The Region of Murcia consists of a single-province, also called Murcia. It lies in the south-east of Spain, sandwiched between Andalusia to the west and Valencia to the north. Murcia has a total population of about 1.4 million, of which almost a third live in the region’s capital, Murcia City. The region enjoys a semi-arid Mediterranean climate with hot summers and mild winters. While the annual mean temperature is 18º, temperatures in summer are frequently above 40º and rainfall throughout the year is extremely low.
Visually, Murcia offers tremendous variety, with strikingly arid landscapes inland contrasting with the beautiful sunny beaches along the coast. Compared with other Spanish destinations, Murcia is still relatively unknown both inside and outside Spain.

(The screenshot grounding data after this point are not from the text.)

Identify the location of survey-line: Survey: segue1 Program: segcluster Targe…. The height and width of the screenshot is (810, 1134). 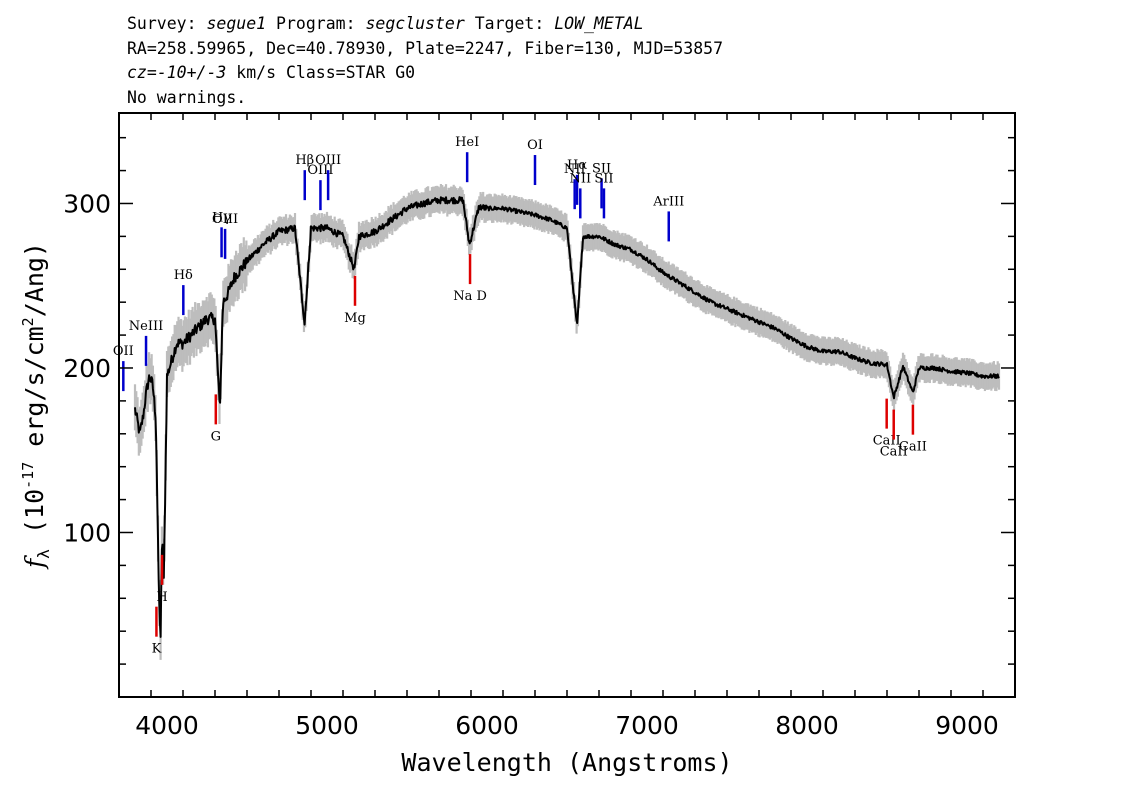
(386, 24).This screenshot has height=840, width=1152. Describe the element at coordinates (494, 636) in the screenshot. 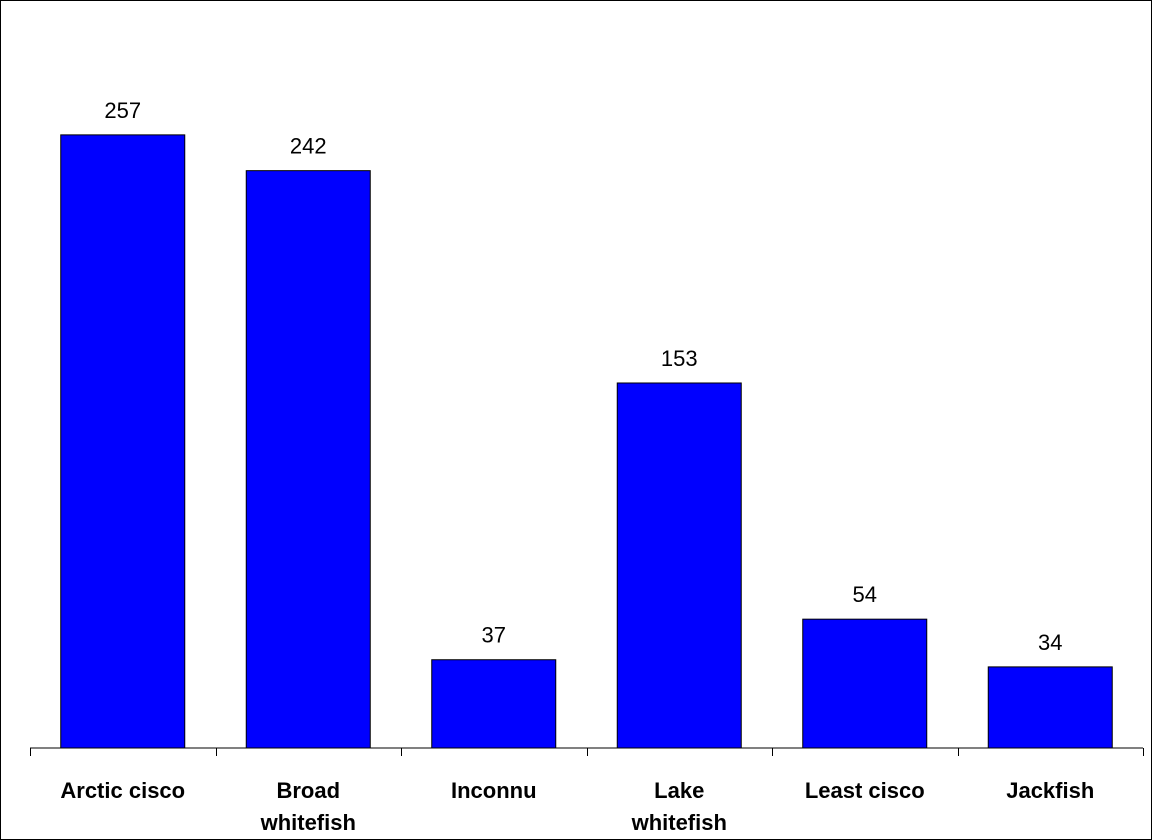

I see `bar-value-label: 37` at that location. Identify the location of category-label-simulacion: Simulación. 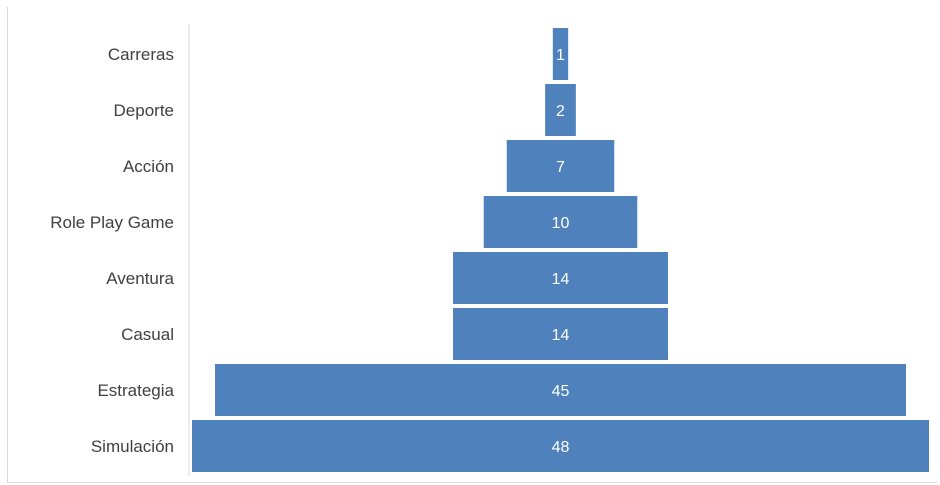
(132, 446).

Perhaps because of this the coastline remains unspoilt and owe can get a glimpse of what the Mediterranean was like before the unbridled development that took place with the advent of tourism.
Because of its warm temperatures, the region is ideal for agriculture, although irrigation projects have been necessary due to low rainfall. The agricultural industry has been developed significantly in the last fifty years, and the region is now one of the most important areas in Europe for fresh fruit, vegetables and flowers.

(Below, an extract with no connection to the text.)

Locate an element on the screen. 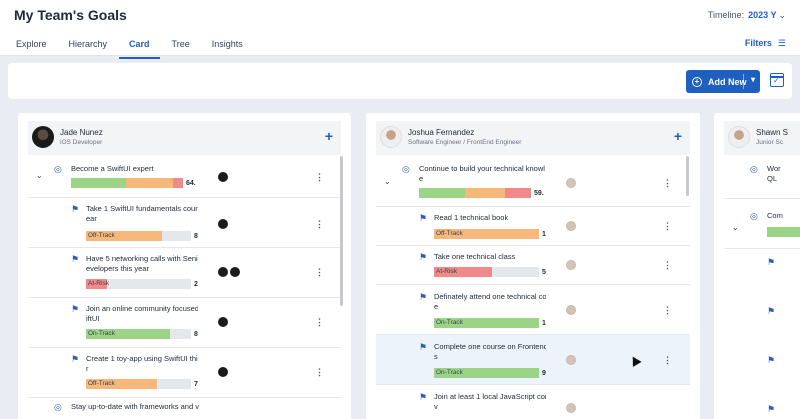 Image resolution: width=800 pixels, height=419 pixels. member-role: Software Engineer / FrontEnd Engineer is located at coordinates (465, 142).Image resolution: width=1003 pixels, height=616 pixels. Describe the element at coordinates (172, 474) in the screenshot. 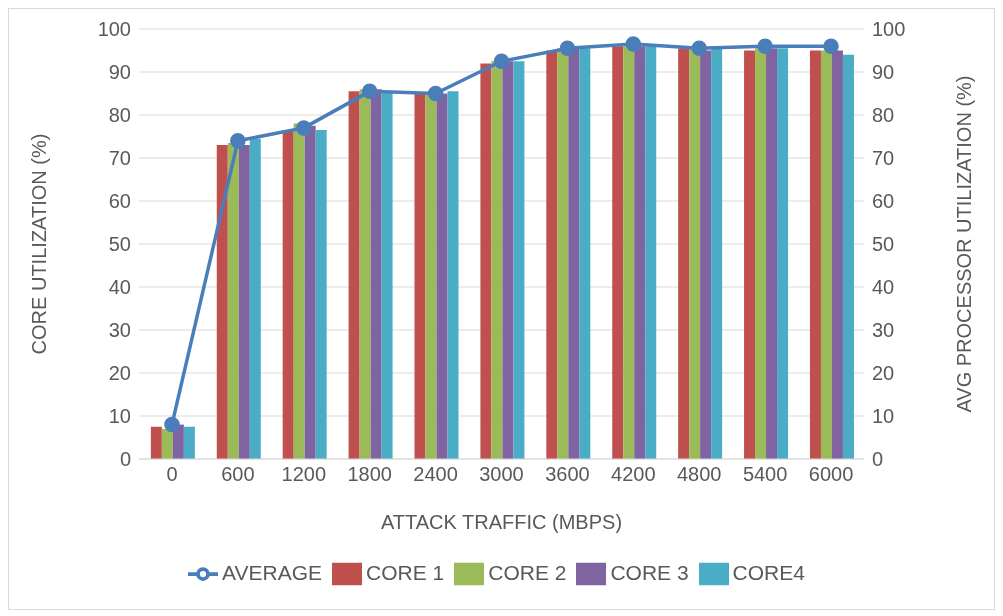

I see `x-tick-label: 0` at that location.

There’s plenty to see and do throughout the region. Of particular interest are the castles dotted throughout the Murcian countryside, especially along the border with Andalusia. Murcia City boasts a magnificent baroque-fronted cathedral and several ancient synagogues. Cartagena in particular is a visitor’s delight with an amphitheatre, churches, museums and enough magnificent architecture to delight the keenest visitor.
Murcia has a strong culinary tradition with many dishes based on fresh ingredients produced locally. With the greatest market gardening produce in all of Europe, Mediterranean vegetables feature prominently, while the region’s coastal location means that a there’s a constant supply of fresh fish and seafood. Traditional dishes include zarangolla (vegetable-based dish), sardinas en salmuera (salted sardines) and pastel de carne (meat pie), as well as a number of rice and meat dishes.
Murcia’s most significant urban centres are Murcia City (population 440,000) and Cartagena. Transport to and from the region is extremely good with airports in Murcia City and in the neighbouring province of Alicante. Cartagena also has an important seaport, and both cities have rail and bus connections to the rest of the region as well as the rest of Spain.